Proposed Inter-Municipality Agreements
Slowly, Barnstable and Mashpee are creeping towards Saving Our Shoestring.
Several towns are working through a couple of Intermunicipal Agreement (IMA) plans. There are currently two IMAs (a smaller group of 2-3 municipalities and a larger group of 5) working to find the most cost-effective way to address the excessive nitrogen (from wastewater) impacts on the Bays.
Both IMAs are focusing on the installation of partial sewering along with other innovative technologies, in an effort to reduce 61% or more of wastewater-based nitrogen from entering the bays.
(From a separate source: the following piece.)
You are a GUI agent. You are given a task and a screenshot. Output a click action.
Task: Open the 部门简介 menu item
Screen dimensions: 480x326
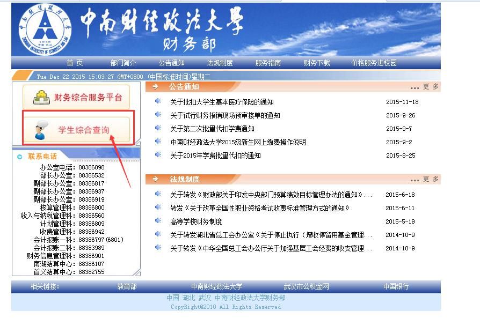[123, 63]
One IMA plan includes a cooperative agreement with the U.S. Dept. of Defense’s Joint Base Cape Cod (JBCC) to operate and expand the existing water treatment facility. Under that proposal, each town within that IMA would install its own infrastructure, including sand-filtration-to-groundwater plus an interconnection to the JBCC facility. The current long-term thinking puts this at 8-10 years before shovels even hit the ground. This extended time frame is unacceptable–we’re already at a tipping point!
In addition, targeted aquaculture shellfish farming would be applied to specific areas within the embayments as a catalyst to clean up residual nitrogen and keep our waterways healthy. Two demonstration projects (overseen by the Barnstable Clean Water Coalition) are already showing this approach has merit. There are a few good locations within Shoestring Bay for aquaculture that should be included within either IMA plan.
Finally, advanced technologies such as “Innovative/Alternative (I/A)” septic system designs may be applied to further aid in removing nitrogen from the septic leaching groundwater cycle.Learn more: Barnstable County’s IA septic program
These multi-pronged approaches may be the best, most cost-effective plan to rectify most of the issues within Shoestring and Popponessett Bays.
You ought to know that we’re not alone in this effort to clean up the estuaries within Cape Cod; the proposed IMA plans are just part of a larger effort to clean up all estuarial waterways for Barnstable County [the entire Cape south of the canal]. The MA Department of Environmental Protection estimates the cost of the Barnstable County waterways mitigation project (all 15 towns) to be $4 – $5 billion4.